■ **Input material**
Content starts

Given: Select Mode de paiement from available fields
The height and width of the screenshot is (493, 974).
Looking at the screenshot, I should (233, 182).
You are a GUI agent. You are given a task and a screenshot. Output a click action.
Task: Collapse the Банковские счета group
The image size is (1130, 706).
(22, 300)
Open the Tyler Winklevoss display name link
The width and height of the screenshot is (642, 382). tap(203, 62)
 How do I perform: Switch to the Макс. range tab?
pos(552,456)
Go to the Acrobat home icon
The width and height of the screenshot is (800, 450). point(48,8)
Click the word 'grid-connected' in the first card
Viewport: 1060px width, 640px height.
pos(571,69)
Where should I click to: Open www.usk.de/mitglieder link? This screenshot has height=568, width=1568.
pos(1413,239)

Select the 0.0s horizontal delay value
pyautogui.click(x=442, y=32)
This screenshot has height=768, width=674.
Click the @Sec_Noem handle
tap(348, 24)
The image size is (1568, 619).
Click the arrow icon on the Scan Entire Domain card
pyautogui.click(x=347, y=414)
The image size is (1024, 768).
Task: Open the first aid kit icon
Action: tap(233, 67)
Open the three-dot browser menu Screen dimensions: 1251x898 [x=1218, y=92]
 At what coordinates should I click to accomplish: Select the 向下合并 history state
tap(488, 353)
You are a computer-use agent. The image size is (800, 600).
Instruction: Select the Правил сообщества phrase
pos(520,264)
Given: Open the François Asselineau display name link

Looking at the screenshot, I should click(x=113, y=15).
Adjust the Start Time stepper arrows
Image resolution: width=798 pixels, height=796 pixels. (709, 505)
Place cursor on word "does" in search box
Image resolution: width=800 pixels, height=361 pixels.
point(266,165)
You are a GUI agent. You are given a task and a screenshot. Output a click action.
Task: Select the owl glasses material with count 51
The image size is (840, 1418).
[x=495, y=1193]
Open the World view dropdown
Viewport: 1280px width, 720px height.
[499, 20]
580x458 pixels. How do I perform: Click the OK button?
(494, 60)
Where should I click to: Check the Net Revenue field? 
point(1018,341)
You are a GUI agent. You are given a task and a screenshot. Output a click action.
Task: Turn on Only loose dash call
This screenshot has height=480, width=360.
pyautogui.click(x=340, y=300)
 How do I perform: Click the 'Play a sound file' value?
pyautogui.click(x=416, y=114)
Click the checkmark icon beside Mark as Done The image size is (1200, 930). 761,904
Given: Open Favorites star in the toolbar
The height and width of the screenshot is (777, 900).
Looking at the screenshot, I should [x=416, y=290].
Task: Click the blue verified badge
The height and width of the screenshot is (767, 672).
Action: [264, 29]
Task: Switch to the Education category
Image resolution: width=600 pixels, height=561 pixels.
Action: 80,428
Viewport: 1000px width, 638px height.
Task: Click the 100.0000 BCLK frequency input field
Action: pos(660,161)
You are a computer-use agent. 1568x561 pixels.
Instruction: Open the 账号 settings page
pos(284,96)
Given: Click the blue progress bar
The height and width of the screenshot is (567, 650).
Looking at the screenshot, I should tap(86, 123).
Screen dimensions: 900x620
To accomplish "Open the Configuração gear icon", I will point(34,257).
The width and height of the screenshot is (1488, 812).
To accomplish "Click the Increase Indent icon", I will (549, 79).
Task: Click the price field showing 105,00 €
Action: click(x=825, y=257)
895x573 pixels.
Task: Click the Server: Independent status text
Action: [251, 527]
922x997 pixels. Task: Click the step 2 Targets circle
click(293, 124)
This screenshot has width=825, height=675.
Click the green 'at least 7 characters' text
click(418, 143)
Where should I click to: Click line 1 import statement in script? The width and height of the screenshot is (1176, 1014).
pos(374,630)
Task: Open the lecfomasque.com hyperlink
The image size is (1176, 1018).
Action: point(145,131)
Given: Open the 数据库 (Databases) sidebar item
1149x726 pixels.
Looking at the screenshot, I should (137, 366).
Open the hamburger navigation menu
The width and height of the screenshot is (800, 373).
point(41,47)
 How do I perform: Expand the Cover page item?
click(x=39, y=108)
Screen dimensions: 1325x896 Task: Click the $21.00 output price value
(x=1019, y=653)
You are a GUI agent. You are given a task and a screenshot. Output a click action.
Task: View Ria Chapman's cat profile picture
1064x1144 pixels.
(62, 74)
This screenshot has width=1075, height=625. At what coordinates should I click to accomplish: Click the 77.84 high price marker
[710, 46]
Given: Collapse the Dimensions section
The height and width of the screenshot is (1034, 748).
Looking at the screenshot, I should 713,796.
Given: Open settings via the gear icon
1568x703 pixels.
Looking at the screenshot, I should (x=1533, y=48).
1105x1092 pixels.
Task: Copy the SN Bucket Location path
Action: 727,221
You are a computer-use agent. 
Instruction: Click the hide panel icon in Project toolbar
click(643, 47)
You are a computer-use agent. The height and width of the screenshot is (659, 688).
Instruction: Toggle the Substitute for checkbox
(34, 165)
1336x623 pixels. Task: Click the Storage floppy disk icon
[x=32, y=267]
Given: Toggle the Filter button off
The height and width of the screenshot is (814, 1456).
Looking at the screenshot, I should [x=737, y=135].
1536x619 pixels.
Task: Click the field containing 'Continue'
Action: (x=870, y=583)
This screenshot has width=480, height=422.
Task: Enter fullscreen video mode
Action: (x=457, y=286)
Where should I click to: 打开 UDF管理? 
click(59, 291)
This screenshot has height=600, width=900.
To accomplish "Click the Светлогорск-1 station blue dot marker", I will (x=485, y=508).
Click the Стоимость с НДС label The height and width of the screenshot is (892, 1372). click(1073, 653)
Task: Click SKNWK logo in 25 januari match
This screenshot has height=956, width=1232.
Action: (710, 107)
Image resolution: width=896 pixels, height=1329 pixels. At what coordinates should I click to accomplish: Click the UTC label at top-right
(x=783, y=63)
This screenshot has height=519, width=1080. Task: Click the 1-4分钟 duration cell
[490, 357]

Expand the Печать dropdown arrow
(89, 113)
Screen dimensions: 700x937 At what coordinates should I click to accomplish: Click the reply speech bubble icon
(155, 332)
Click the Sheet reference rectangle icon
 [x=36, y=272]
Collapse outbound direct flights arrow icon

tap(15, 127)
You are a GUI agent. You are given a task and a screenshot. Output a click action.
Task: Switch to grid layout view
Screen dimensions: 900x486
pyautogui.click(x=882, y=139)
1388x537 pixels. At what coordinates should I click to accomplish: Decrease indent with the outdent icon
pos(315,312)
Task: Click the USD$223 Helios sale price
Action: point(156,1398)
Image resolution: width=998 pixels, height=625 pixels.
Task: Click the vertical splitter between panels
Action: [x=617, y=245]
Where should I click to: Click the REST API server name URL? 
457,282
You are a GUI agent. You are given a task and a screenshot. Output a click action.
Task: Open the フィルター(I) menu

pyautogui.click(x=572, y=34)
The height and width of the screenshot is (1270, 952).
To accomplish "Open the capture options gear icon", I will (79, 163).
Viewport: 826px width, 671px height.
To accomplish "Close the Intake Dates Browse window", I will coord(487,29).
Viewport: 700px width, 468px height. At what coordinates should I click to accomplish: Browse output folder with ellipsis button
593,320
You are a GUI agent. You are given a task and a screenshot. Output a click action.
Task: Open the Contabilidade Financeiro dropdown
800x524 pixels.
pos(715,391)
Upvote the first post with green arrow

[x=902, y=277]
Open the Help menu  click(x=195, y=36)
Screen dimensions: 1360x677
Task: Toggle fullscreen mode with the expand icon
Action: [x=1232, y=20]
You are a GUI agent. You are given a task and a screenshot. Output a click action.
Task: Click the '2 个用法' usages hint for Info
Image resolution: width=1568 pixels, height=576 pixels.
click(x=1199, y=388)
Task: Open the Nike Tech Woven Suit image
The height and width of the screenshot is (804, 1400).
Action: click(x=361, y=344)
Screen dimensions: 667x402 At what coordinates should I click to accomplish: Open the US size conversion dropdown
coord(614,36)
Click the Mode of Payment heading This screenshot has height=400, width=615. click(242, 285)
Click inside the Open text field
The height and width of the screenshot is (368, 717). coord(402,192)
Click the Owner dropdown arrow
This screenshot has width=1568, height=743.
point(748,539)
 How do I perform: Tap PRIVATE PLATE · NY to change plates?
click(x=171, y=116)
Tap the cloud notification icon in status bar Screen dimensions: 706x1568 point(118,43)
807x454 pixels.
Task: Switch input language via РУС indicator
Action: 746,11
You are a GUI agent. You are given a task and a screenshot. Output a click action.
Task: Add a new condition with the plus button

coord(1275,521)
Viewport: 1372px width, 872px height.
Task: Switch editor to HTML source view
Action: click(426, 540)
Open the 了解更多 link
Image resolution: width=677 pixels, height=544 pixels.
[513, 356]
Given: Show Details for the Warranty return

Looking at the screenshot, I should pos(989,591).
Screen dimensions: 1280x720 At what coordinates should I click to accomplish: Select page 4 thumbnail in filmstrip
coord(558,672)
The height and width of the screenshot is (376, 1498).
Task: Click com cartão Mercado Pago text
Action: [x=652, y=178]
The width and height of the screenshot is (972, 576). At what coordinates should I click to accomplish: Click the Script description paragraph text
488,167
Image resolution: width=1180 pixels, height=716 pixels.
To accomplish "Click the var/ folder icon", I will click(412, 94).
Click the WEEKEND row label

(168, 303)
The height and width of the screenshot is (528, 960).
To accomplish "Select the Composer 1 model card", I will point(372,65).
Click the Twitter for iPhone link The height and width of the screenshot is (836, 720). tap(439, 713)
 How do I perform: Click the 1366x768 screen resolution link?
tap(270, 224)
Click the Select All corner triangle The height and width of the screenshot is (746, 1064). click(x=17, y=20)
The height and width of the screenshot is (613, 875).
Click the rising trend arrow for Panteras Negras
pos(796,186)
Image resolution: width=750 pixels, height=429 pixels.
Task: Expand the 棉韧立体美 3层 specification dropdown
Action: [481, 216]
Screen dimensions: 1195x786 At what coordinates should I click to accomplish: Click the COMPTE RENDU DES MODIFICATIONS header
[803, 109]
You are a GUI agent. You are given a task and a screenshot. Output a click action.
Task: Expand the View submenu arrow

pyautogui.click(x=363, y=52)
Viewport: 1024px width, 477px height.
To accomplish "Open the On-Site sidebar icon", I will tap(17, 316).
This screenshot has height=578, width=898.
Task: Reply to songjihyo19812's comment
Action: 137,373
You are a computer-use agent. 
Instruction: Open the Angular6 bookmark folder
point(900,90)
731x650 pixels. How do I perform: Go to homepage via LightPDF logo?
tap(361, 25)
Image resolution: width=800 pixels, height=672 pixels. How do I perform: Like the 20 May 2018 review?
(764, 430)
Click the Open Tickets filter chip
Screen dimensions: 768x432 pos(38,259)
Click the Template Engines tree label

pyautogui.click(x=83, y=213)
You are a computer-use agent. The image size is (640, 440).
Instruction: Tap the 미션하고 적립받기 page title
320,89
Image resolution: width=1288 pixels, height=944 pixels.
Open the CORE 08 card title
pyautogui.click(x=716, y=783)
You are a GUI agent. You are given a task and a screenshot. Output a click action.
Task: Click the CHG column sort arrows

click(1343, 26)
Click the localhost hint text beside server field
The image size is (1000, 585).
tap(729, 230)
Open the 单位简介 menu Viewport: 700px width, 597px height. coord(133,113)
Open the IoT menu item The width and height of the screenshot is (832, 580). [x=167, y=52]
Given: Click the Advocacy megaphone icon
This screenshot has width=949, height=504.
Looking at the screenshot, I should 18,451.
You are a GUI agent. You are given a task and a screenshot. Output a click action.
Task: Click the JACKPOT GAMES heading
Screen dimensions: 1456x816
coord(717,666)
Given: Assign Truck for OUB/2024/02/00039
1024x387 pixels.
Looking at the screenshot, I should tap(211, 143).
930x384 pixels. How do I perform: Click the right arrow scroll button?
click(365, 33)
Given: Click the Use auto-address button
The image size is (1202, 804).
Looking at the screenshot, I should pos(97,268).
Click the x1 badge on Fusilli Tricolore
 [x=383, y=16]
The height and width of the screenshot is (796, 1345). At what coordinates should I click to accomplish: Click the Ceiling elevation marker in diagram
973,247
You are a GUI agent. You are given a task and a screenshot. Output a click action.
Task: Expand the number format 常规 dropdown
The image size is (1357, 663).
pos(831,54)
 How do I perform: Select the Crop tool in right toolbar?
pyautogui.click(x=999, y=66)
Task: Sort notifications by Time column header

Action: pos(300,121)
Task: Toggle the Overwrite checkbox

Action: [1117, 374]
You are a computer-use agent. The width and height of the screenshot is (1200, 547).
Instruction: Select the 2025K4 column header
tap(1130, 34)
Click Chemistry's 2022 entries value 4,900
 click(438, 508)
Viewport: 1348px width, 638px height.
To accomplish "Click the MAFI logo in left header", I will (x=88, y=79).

Content ends

■ **Work instructions**
From the material above, set down exactly the lines starting at the one with "Task: Click the JACKPOT GAMES heading" and ending at the one with "Given: Click the Use auto-address button", end lines included.

■ **Worked solution**
Task: Click the JACKPOT GAMES heading
Screen dimensions: 1456x816
coord(717,666)
Given: Assign Truck for OUB/2024/02/00039
1024x387 pixels.
Looking at the screenshot, I should tap(211, 143).
930x384 pixels. How do I perform: Click the right arrow scroll button?
click(365, 33)
Given: Click the Use auto-address button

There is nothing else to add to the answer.